Sarah Higinbotham

Associate Professor of English
Sarah Higinbotham, Associate Professor of English
Dr. Sarah Higinbotham is an associate professor of English at Oxford College of Emory University whose work demonstrates how literature can illuminate, critique, and ultimately humanize the law. In her scholarship and in the classroom, she explores Shakespeare, Milton, and early modern texts alongside questions of legal power, human rights, and the lived experience of justice, inviting students to see how story and statute continually shape one another.

Since joining the Oxford faculty in 2017, Dr. Higinbotham has cultivated a distinctly experiential approach to learning: students read closely, but they also step beyond the page—to observe court proceedings, partner with community organizations, join college classes inside prison, and practice critical inquiry that links canonical texts with contemporary civic life.
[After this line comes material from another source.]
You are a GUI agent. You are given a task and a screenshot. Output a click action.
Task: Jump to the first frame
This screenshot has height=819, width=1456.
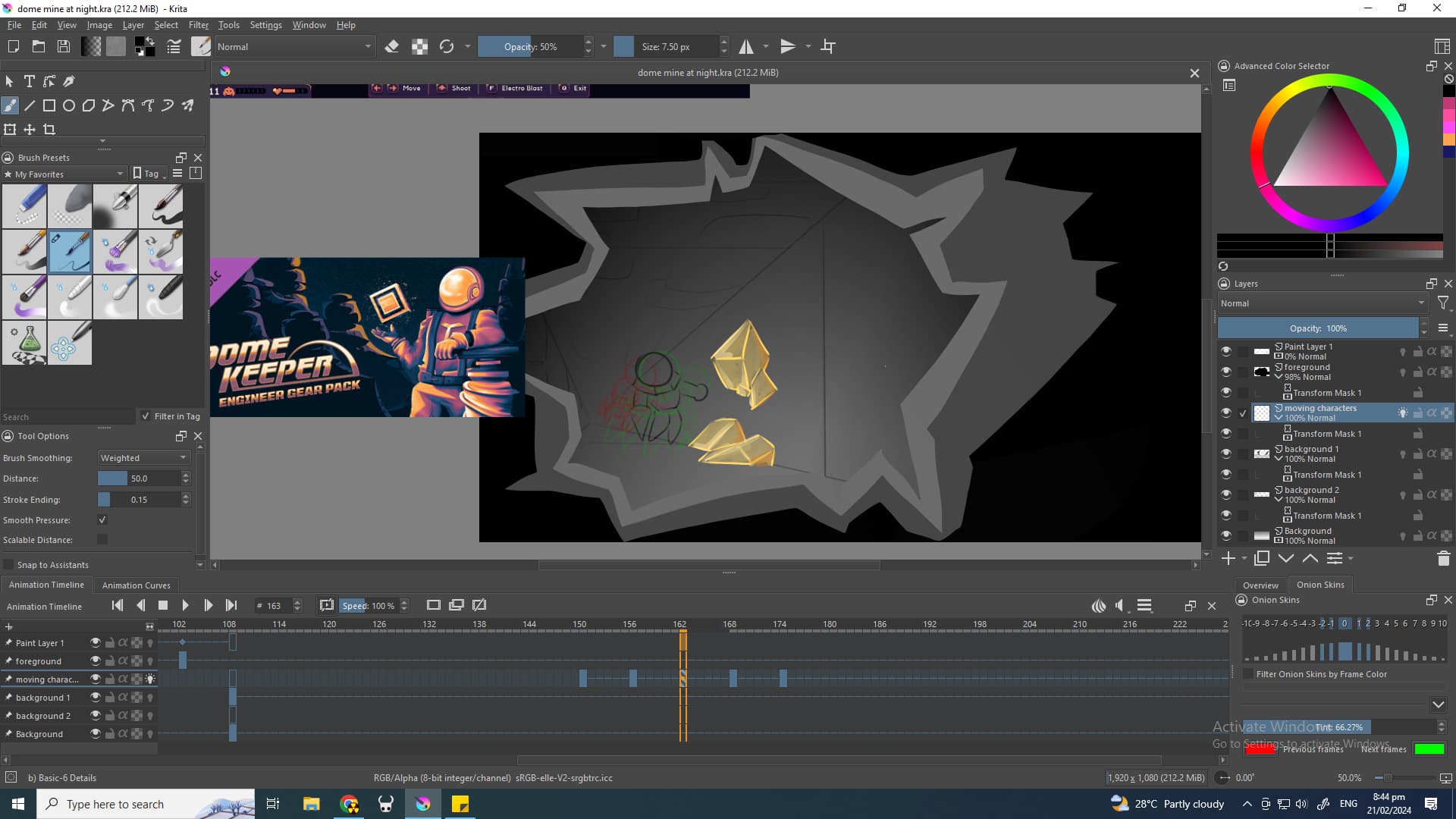118,605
That same ethos animated the inaugural London Launch, , where she guided first-year Oxford students through the intersections of literature, theater, and history, framing the city as a living archive that sharpens ethical attention and global perspective.

Her commitment to public scholarship is equally formative. While earning her PhD, she began teaching college courses inside a Georgia state prison—work that grew into Common Good Atlanta, the nonprofit she co-founded to connect Georgia’s colleges with prisons for sustained, accredited higher education. Today, the program thrivesacross eight prisons, five days a week, and stands as a model of humane, rigorous liberal-arts education beyond campus walls. in 2025, Emory recognized that impact with its Community Impact Award to Dr. Higinbotham and co-founder Bill Taft.

A Folger Shakespeare Library Residential Fellow, Dr. Higinbotham has pursued archival research on juries, sentencing, and legal records, complementing that work with training

in paleography and rare-book studies. Yet what distinguishes her most is how these scholarly pursuits continually return to students: whether in Oxford classrooms, Georgia prisons, or on London streets, she models careful reading and ethical imagination as civic practices—habits that help students recognize dignity, argue for justice, and carry the liberal arts into the world.

Her career is anchored by intellectual rigor, student investment, and a rare capacity to turn learning into public good. In every context, Dr. Higinbotham’s through-line is clear: scholarship that serves, teaching that transforms, and communities strengthened by equitable access to education.

She embodies the very spirit of an Oxford professor—welcoming students into her home for evenings of reading poetry by a bonfire, inviting alumni and guest speakers back to campus, and showing up enthusiastically at student events throughout the year.